Despite Lord Redesdale’s terror of the poltergeist the girls meddled with the spirit world. In 1925 Pamela wrote to Diana: ‘We want to do some table turning one night but we are so afraid that Farve might find us at it.’¹ The pastime of summoning spirits was the height of fashion, for in the years following the First World War the spiritualist movement had been revived. Society hostesses held seances and played the Ouija board, and Violet Tweedale, a popular socialite who claimed to have seen the spirit of Jack the Ripper, had in 1919 published the book, Ghosts I have Seen. The 12th Viscountess Massereene (nee Jean Barbara Ainsworth) was a self-confessed medium and expert on ghost lore, and she wrote of her spiritual encounters in a column for the Daily Express. As with any fad there were those who exploited the genre, namely individuals who claimed to be mediums and relied on showmanship to deceive their audience – Eva C, a French medium stripped naked and used props such as men dressed in costumes and paper tribal masks; Kathleen Goligher, an Irish medium, had seduced William Jackson Crawford, a psychical researcher, who validated her claims of levitation and table tapping; and there was also Helen Duncan, a Scots-born medium and nemesis of Harry Price, of the Psychical Research Society and Ghost Club, who exposed her so-called ectoplasm as muslin cloth illustrated with magazine clippings.
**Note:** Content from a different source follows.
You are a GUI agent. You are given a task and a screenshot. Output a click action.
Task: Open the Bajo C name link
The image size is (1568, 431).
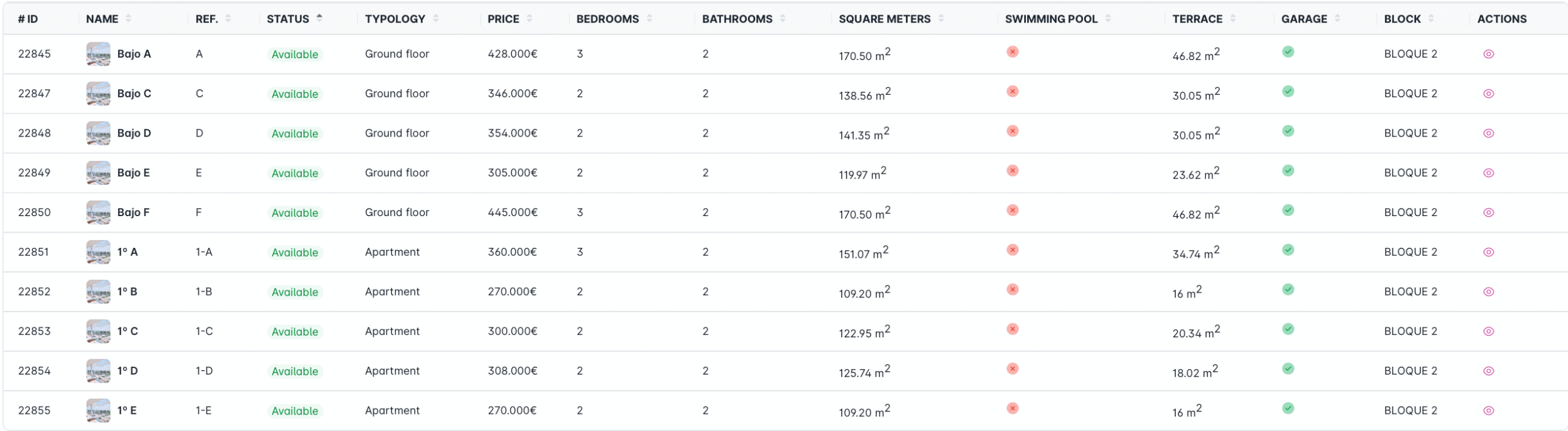[x=134, y=94]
One cannot help but wonder if Nancy parodied the aforementioned, wearing a turban and waving a creation which resembled ectoplasm, the perfect ingredient for a Mitford Tease.

In the early 1930s Pamela and Diana’s ghost sightings were to take place at Biddesden House, the Wiltshire home of Diana’s first husband, Bryan Guinness. A portrait of its original owner John Richmond Webb on his cavalry charger hangs in the hall and if removed the ghost of Webb gallops up and down the stairs. The ghost of Webb remained dormant, but Diana claimed to hear footsteps on the terrace outside her bedroom, which manifested when she was alone. Pamela, who was the farm manager at Biddesden and lived in the house whilst her cottage was being renovated was equally troubled when a ghostly presence stood over her and behind the headboard of her bed, and she often heard voices outside her bedroom door. ‘The ghost never left me,’ Pamela said. Guests had differing opinions of the ghost. John Betjeman stayed overnight at Biddesden and had a dream in which a card was shown to him, revealing the date of his death. However Lytton Strachey encouraged Diana to treat the haunting a joke and she followed his advice and soon laughed off the phantom footsteps. Perhaps she sensed she would be leaving soon, for in 1933 she divorced Bryan Guinness and bid farewell to Biddesden.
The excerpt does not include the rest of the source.